Le Camarade Karamoko Traoré a encouragé l’UNOWAS à être un véritable instrument de proximité et de diplomatie préventive, pour construire un dialogue solide entre les États et le siège de l’ONU, en se nourrissant d’informations venant des acteurs du terrain.

« On constate malheureusement que nos organisations, se fondant sur des principes, font des mauvais diagnostics et se nourrissent de faux rapports et cela ne peut qu’aboutir à des mauvaises solutions et à des échecs. Il faut un débat de fond pour revoir l’architecture, les principes, les approches et même les acteurs de nos organisations, pour un changement de perception sur les Africains et leurs pays qui sont souverains avant tout », a déclaré le ministre Karamoko Jean Marie Traoré au cours des échanges.

Présentant le contexte du Burkina Faso et de la Confédération des États du Sahel, le ministre des Affaires étrangères a indiqué à la responsable onusienne que l’arrivée des régimes militaires est consécutive à des frustrations constatées sur le terrain, les présidents des trois pays ayant eux-mêmes combattu au front.

Par conséquent, la priorité pour ces trois pays, notamment le Burkina Faso, le Mali et le Niger, n’est pas la tenue d’élections, mais plutôt la sécurisation de leurs espaces pour le bonheur des populations.

« Si nos dirigeants étaient intéressés par le pouvoir, ils auraient pu après les coups d’État, organiser rapidement les élections, les gagner et s’installer tranquillement. Mais leur priorité étant la sécurité de leurs pays, ils ont tout de suite procédé à un renforcement des capacités opérationnelles des armées de leurs pays », explique le Chef de la diplomatie burkinabè.
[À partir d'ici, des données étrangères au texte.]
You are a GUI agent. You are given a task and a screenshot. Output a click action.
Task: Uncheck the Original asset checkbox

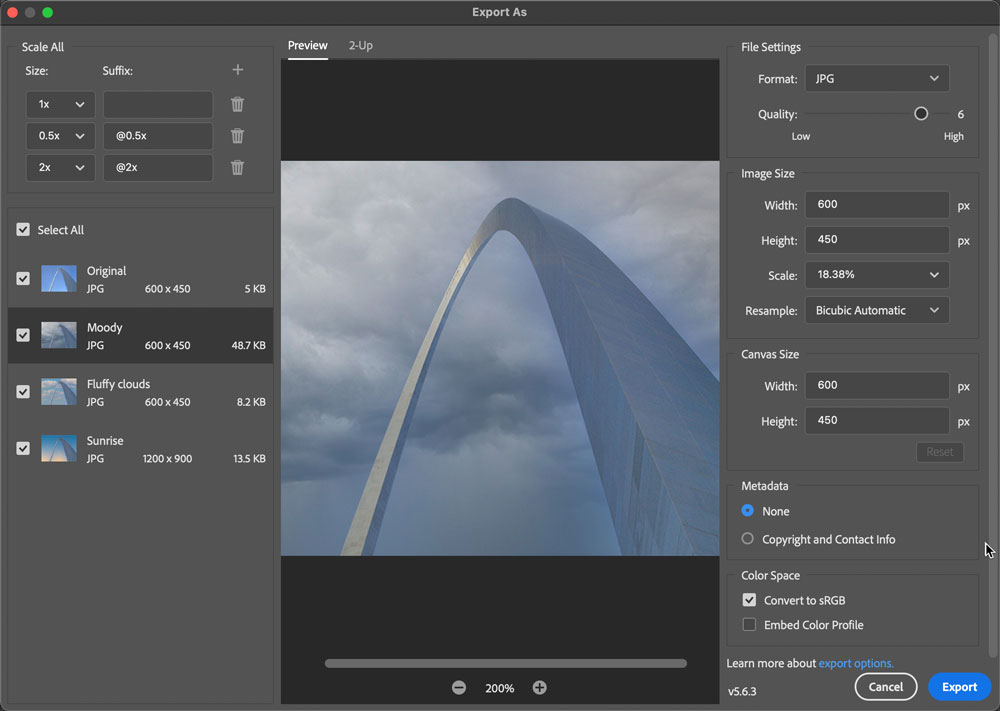tap(23, 279)
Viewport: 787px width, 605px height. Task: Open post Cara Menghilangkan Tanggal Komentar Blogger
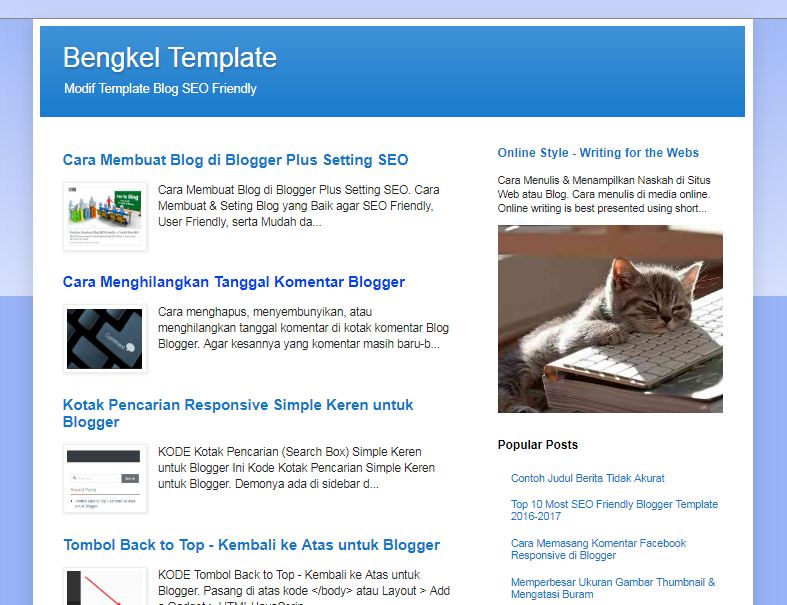(x=234, y=282)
Il a d’ailleurs fait remarquer que les avancées notables enregistrées par les pays de la Confédération AES dans une dynamique endogène ne sont pas reconnues par certains partenaires.
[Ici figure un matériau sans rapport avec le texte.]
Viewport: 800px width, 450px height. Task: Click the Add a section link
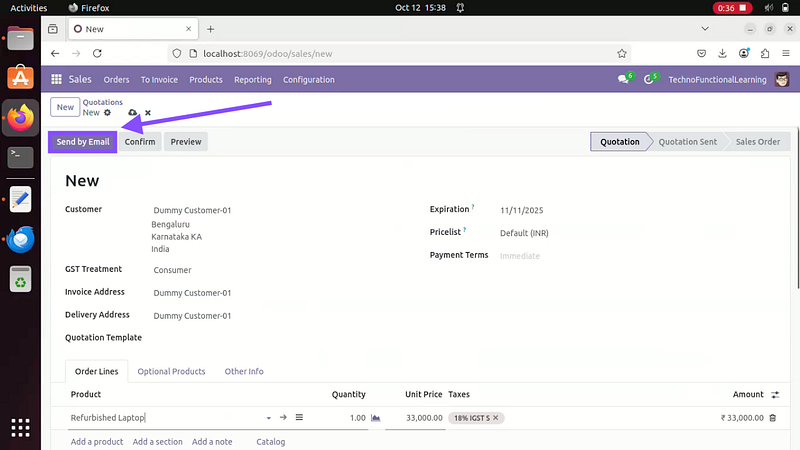tap(157, 442)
« On peut ne pas nous féliciter, mais dites au moins ce qui est juste et vrai dans nos pays, car de cela dépendra aussi la crédibilité de ces organisations dont les agissements laissent souvent entrevoir une complicité avec le colon qui veut prolonger sa domination sur nous », a martelé le Camarade ministre des Affaires étrangères.

Le ministre a ainsi invité les Nations Unies à intégrer pleinement ces nouvelles réalités dans son analyse de la région et à adapter son accompagnement aux choix souverains des États, dans un esprit d’écoute et de concertation.

À propos des actions et des interventions du Bureau régional des Nations Unies pour l’Afrique de l’Ouest et le Sahel, le patron de la diplomatie burkinabè reconnaît un acteur de proximité qui accompagne les efforts des pays pour un partenariat fructueux avec le siège de l’ONU.